- _Objective_
Pull out each line of the entries below that contains the string "number". Treat uppercase and lowercase as different.

+ + +

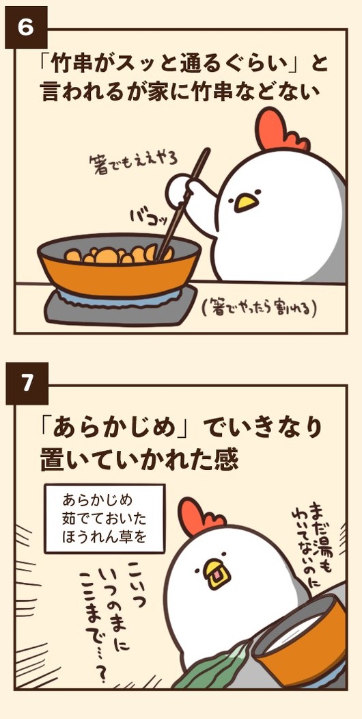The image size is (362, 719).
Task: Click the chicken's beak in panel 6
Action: click(x=244, y=202)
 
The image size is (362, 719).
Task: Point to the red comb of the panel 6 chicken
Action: click(x=277, y=130)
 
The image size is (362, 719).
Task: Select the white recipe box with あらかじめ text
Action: click(x=105, y=518)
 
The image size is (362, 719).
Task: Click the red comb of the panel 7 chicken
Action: click(x=197, y=517)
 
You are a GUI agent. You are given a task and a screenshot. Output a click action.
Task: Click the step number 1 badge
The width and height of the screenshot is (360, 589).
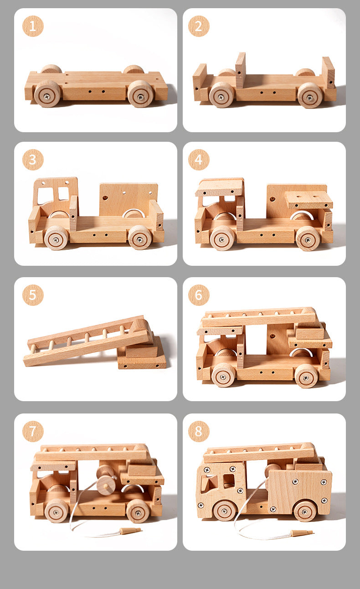tap(33, 26)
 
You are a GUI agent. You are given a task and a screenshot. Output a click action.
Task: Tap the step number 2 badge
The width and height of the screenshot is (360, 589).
tap(199, 26)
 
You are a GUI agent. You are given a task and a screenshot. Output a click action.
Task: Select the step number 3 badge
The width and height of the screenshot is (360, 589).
tap(33, 160)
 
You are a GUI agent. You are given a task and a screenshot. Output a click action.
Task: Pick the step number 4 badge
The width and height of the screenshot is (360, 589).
tap(199, 160)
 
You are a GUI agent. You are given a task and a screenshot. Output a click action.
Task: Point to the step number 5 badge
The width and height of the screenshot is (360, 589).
tap(33, 295)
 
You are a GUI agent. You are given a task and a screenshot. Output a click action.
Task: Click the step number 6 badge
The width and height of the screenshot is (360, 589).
tap(199, 295)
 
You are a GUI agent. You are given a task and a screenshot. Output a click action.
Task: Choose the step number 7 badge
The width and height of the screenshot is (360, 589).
tap(33, 431)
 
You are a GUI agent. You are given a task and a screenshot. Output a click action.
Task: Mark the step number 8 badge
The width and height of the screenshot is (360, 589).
tap(199, 431)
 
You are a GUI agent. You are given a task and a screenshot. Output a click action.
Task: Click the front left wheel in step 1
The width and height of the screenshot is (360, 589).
tap(47, 93)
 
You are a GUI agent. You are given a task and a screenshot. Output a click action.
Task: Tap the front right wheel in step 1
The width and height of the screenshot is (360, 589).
tap(140, 93)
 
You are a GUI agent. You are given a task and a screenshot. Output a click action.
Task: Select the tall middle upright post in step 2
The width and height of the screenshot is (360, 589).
tap(241, 69)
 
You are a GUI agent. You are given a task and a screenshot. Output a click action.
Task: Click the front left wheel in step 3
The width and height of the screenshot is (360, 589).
tap(56, 238)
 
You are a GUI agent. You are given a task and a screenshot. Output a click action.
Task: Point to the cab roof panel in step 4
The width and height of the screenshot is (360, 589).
tap(220, 187)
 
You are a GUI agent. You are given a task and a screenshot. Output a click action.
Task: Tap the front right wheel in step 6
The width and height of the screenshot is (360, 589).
tap(306, 375)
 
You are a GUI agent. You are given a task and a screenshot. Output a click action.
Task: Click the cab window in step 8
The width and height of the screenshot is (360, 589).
tap(229, 480)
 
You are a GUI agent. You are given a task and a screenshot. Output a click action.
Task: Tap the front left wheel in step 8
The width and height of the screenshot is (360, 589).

+ + +

- _Response for this exercise_
Task: Click the step number 1 badge
Task: Tap the step number 2 badge
Task: Select the step number 3 badge
Task: Pick the step number 4 badge
Task: Point to the step number 5 badge
Task: Click the step number 6 badge
Task: Choose the step number 7 badge
Task: Mark the step number 8 badge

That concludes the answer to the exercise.